The task:
Return each entry word for word, without its pictures.

________________________

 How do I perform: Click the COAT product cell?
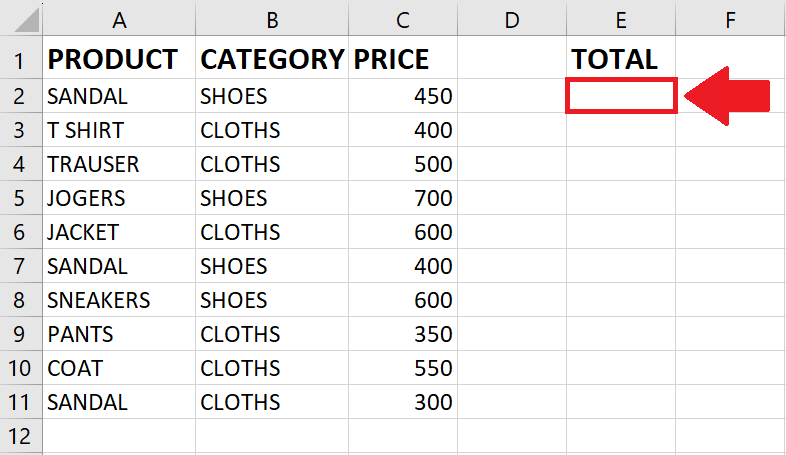pos(119,368)
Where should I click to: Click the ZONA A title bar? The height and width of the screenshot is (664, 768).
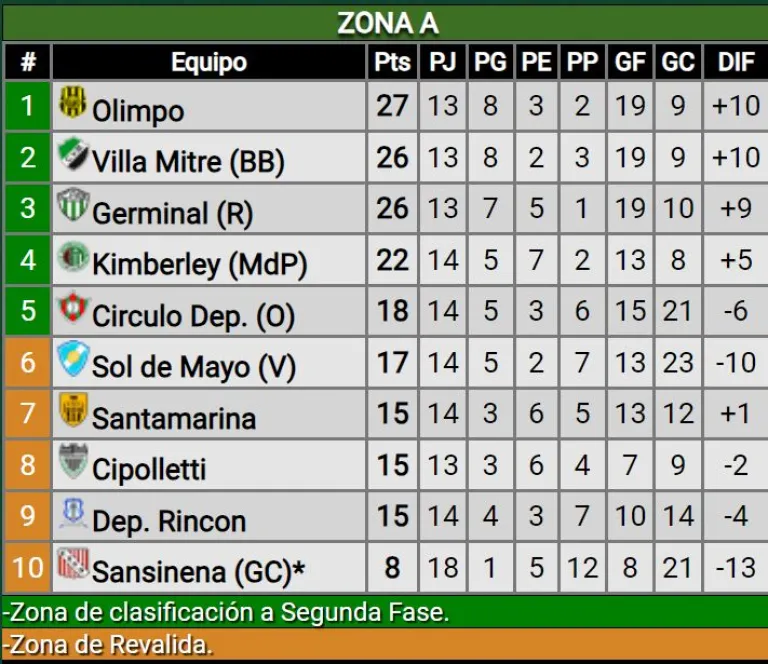(x=386, y=23)
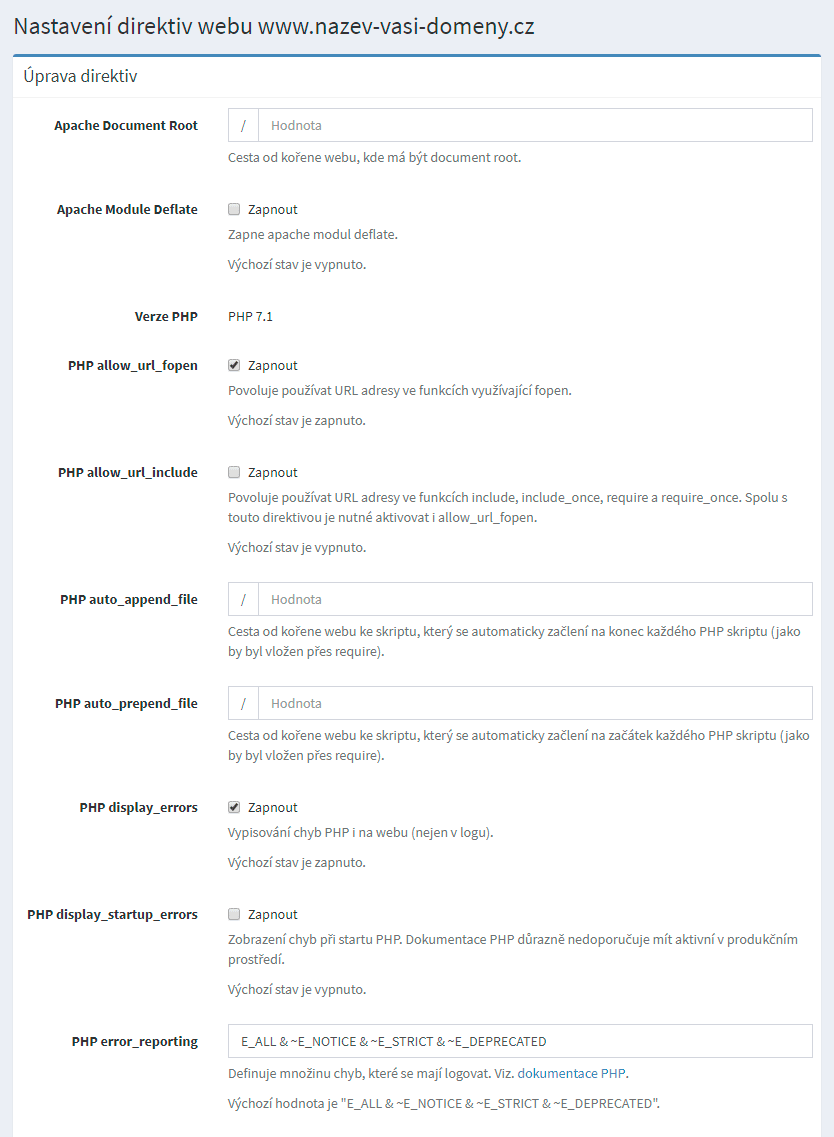Click the PHP error_reporting value field
This screenshot has height=1137, width=834.
coord(520,1041)
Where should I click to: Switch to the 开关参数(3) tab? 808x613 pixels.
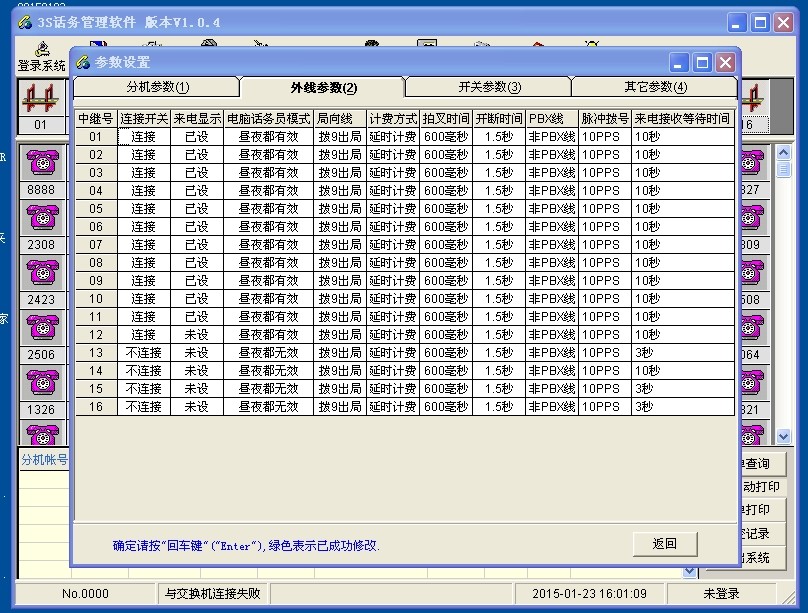489,87
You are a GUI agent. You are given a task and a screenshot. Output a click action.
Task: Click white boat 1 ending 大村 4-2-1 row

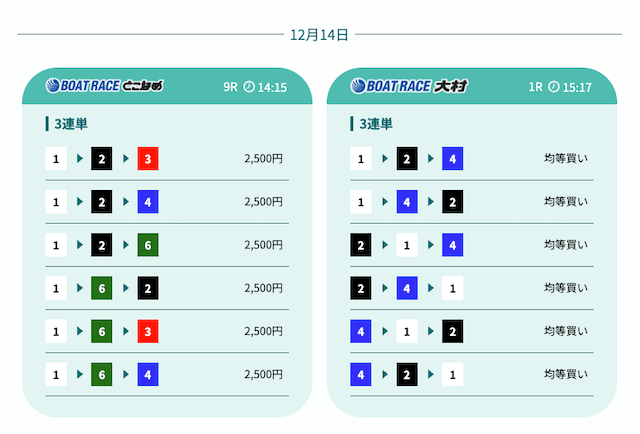453,374
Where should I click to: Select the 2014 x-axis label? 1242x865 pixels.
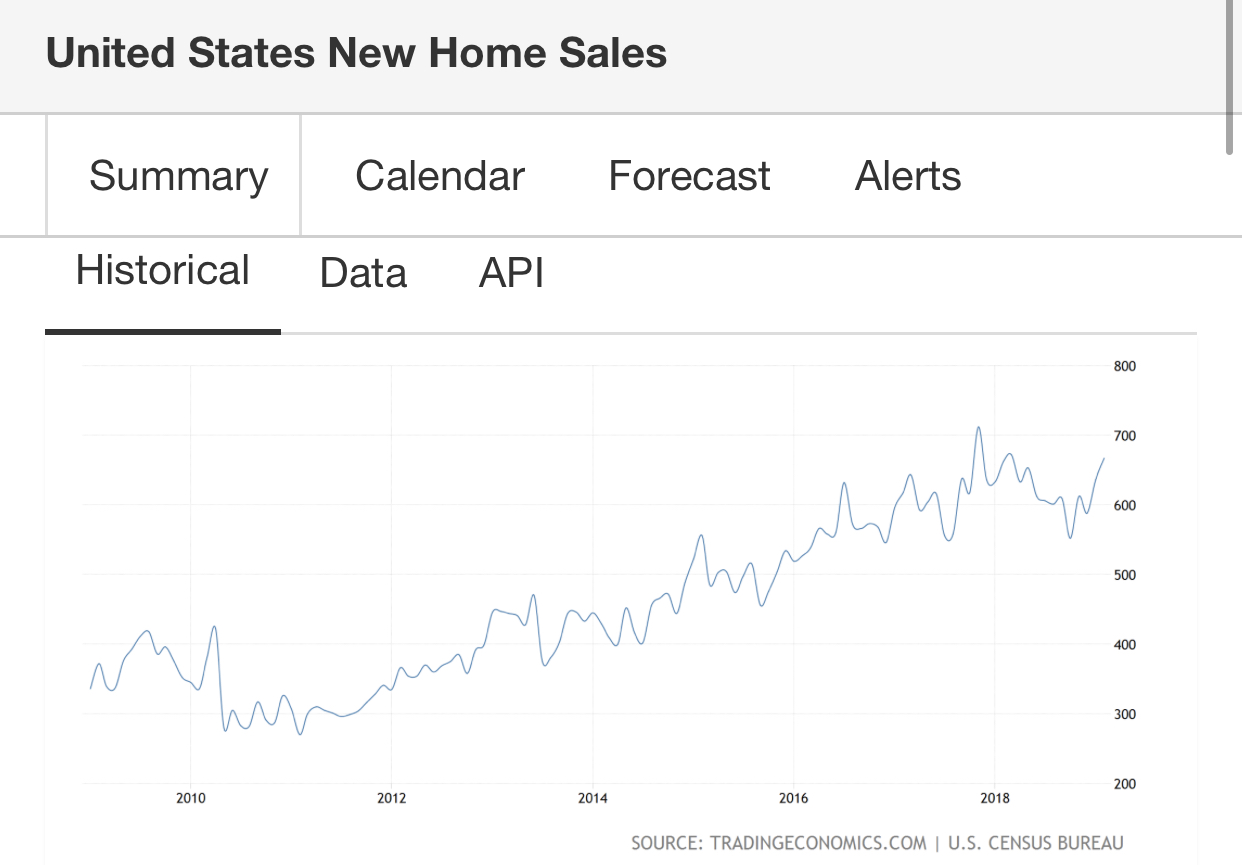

________________________

Answer to the exercise:
 How do I perform: Click the COAT product cell?
pos(119,368)
Where should I click to: Click the ZONA A title bar? The height and width of the screenshot is (664, 768).
(x=386, y=23)
Click the PHP error_reporting value field
This screenshot has height=1137, width=834.
coord(520,1041)
Where should I click to: Switch to the 开关参数(3) tab? 808x613 pixels.
489,87
You are a GUI agent. You are given a task and a screenshot. Output a click action.
Task: Click white boat 1 ending 大村 4-2-1 row

453,374
Where should I click to: Select the 2014 x-axis label? 1242x865 pixels.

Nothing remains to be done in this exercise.